Chào các bạn! Vì nhiều lý do từ nay Truyen2U chính thức đổi tên là Truyen247.Pro. Mong các bạn tiếp tục ủng hộ truy cập tên miền mới này nhé! Mãi yêu... ♥

Extra Part 2

MAAF JIKA ADA TIPO

🌸

"Yang jauh mendekat, yang dekat merapat."

🌸🌸🌸

    "Jiwa jangan nakal-nakal ya di Jogja. Kasian Nathalie."

    "Jangan godain cewek di sana."

    "Jangan jahat juga. Kalau nggak sengaja ada yang nabrak, nggak usah alay minta macem-macem."

     Pelototan Raga membuat gadis yang mengenakan dress merah muda bermotif bunga-bunga dan dilapisi sweater krem itu tertawa geli. Nathalie apalagi, gadis itu sejak tadi sudah melepas tawanya bersama Jiwa, Leon, Natasha, dan Herman.

    "Harusnya 'kan gue yang bilang gitu, Cha." Nathalie menyelipkan anak rambut ke belakang telinga. Matanya melirik malu Jiwa sekilas, sedangkan lelaki itu mengulum senyum.

    "Coba bilang," goda Natasha.

    Wajah Nathalie memerah. "Udah semalem, Ma." Gadis itu menunduk malu.

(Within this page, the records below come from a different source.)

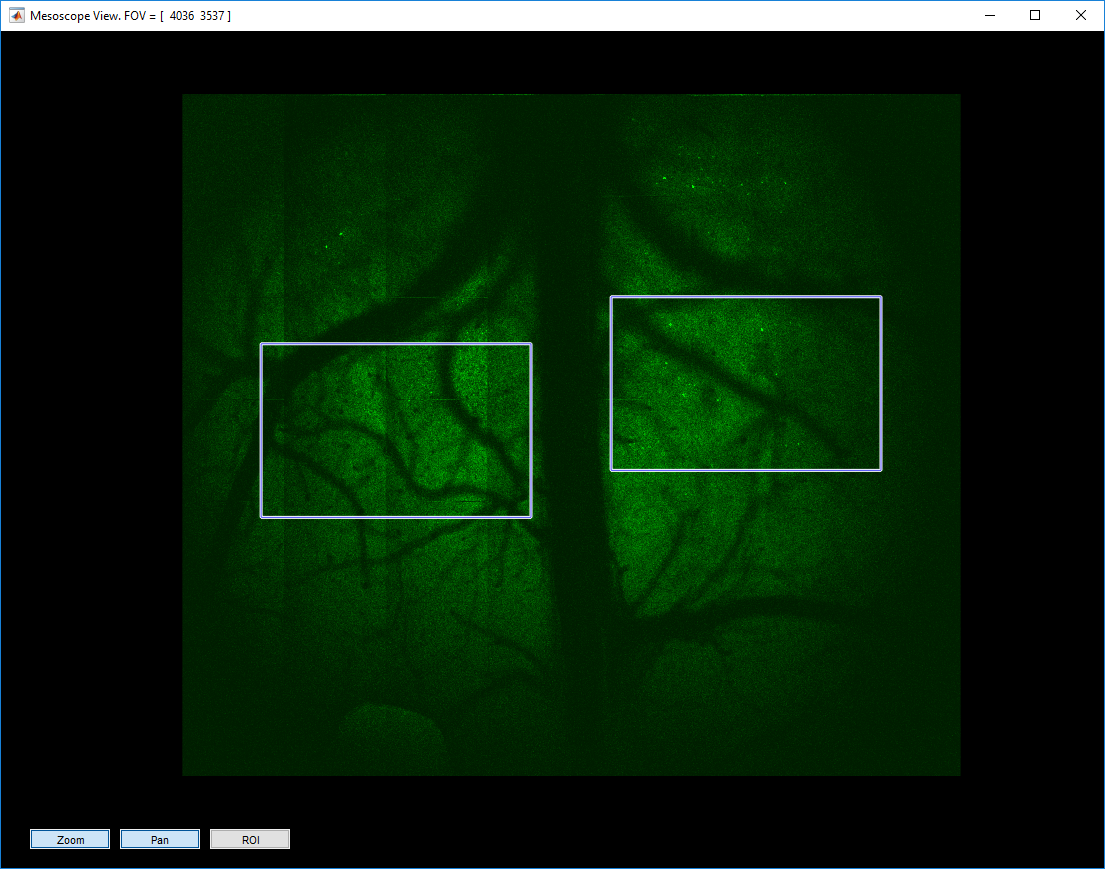
Task: Click the MATLAB figure icon in title bar
Action: pos(15,15)
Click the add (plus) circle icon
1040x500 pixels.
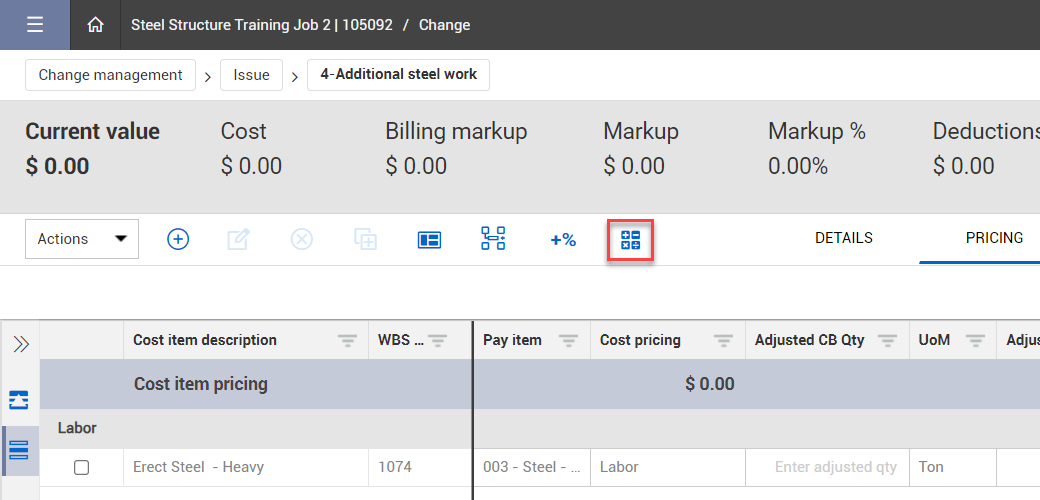pyautogui.click(x=178, y=239)
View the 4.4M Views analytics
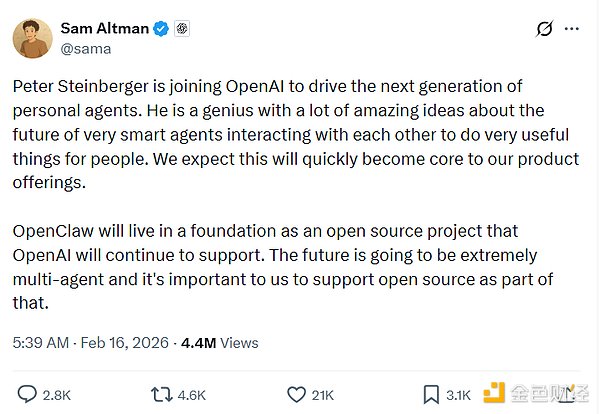This screenshot has width=600, height=414. pos(218,342)
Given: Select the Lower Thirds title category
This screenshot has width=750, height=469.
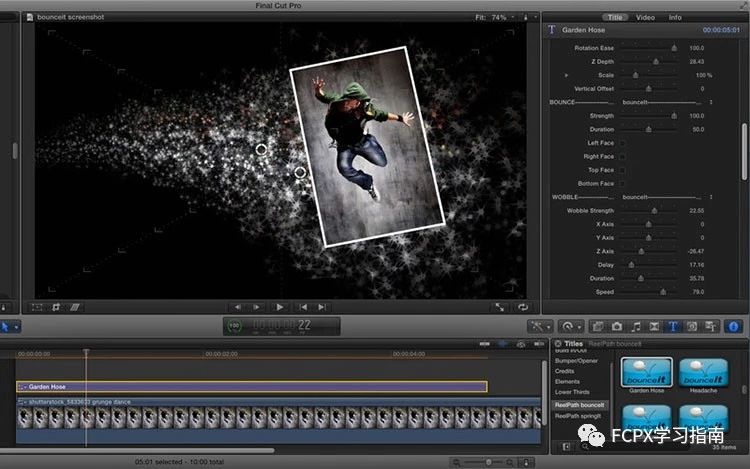Looking at the screenshot, I should coord(572,392).
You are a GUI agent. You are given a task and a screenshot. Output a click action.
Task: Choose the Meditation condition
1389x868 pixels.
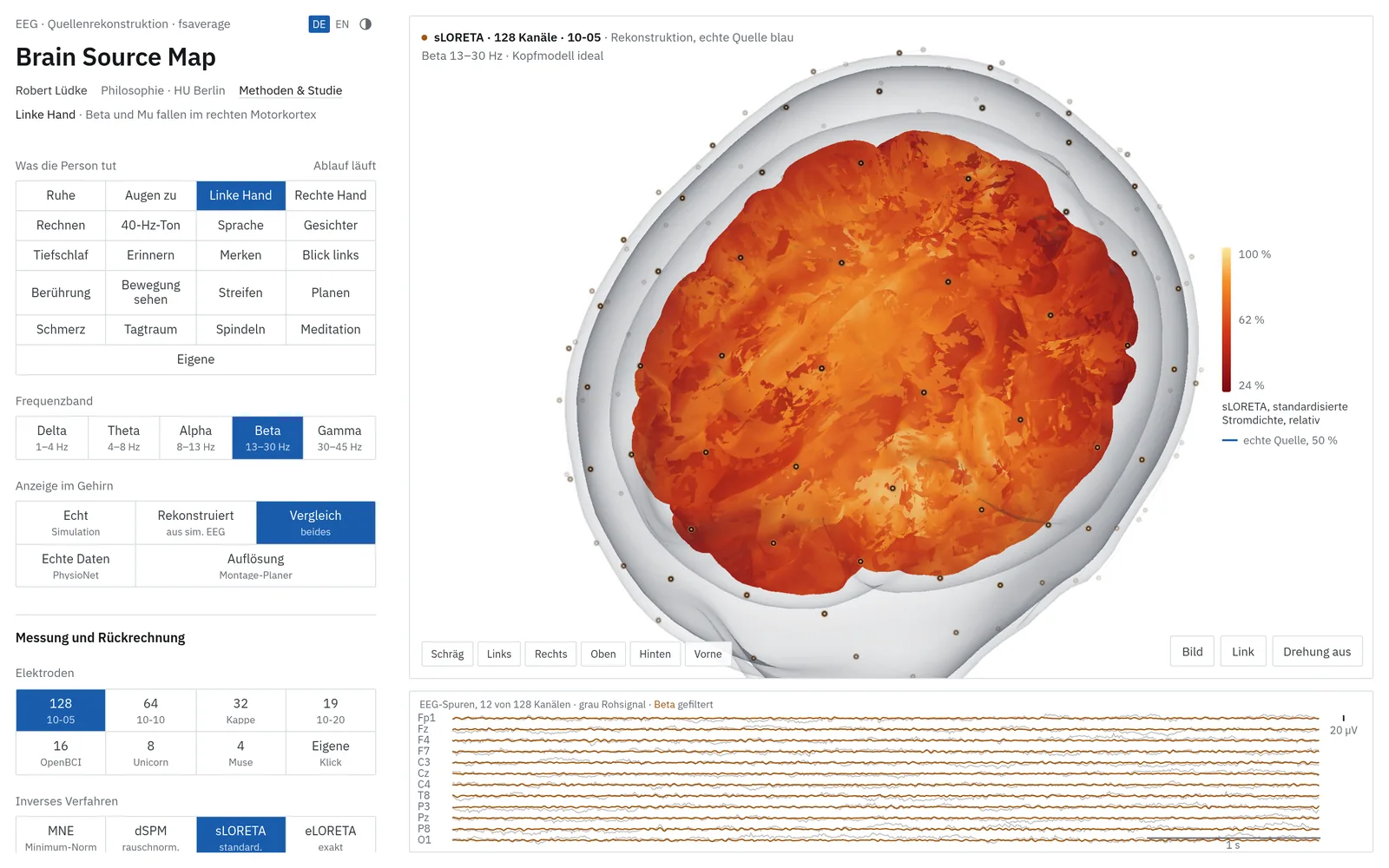[x=331, y=329]
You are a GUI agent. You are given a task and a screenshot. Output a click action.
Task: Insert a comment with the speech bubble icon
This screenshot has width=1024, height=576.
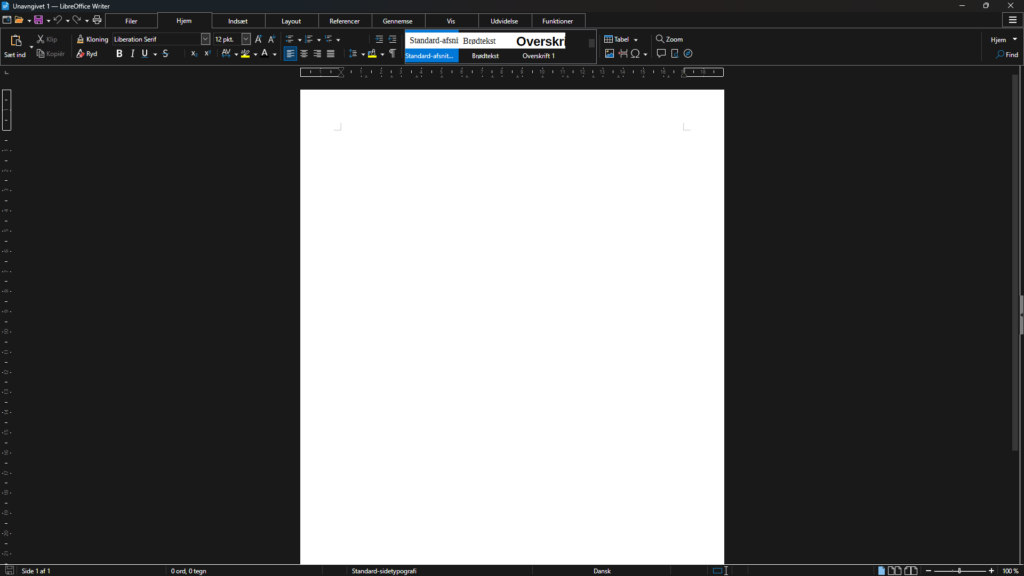(x=661, y=54)
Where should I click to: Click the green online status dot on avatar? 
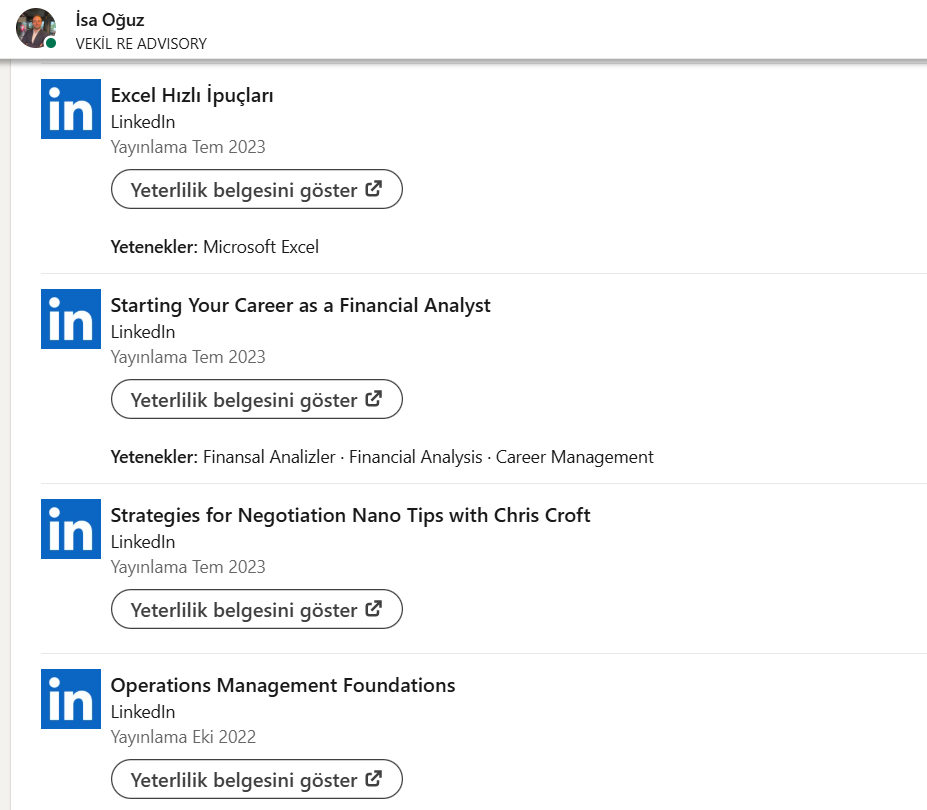(51, 43)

    Semua yang ada di sana tertawa, kecuali Raga yang sejak tadi mengunci tatapannya pada Echa. Echa yang sadar diamati langsung menatap Raga jengkel dan memberi isyarat untuk sabar dengan mengusap dadanya tiga kali.

    Raga mendengus. "Udah sana buruan pergi," usir Raga pada Jiwa.

    Tawa orang-orang itu lenyap. Mereka menatap Raga yang wajahnya mendadak kaku dengan bingung.

    Natasha mencolek lengan Raga berulang kali. "Bilang aja kamu tu nggak mau kakak kamu pergi 'kan? 'Kan? 'Kan?" Natasha mengerling jail.

    Leon yang berdiri di samping Raga menepuk pundak adik tirinya teratur. "Lo tenang aja, Ga. Masih ada gue. Gue ini apa aja bisa. Jadi, lo nggak perlu khawatir kalau Jiwa pergi," ucap Leon jumawa.

    Raga berdecih. Lelaki itu menepis tangan Leon yang ada di pundaknya. "Najis," desisnya membuat Leon tergelak.

    "Lo sama Kakak sendiri nggak ada hormatnya sama sekali!" Leon menonyor kepala Raga.

    Raga melayangkan tatapan tajamnya pada Leon sebelum memiting leher lelaki itu. "Nih, hormat. Nih!"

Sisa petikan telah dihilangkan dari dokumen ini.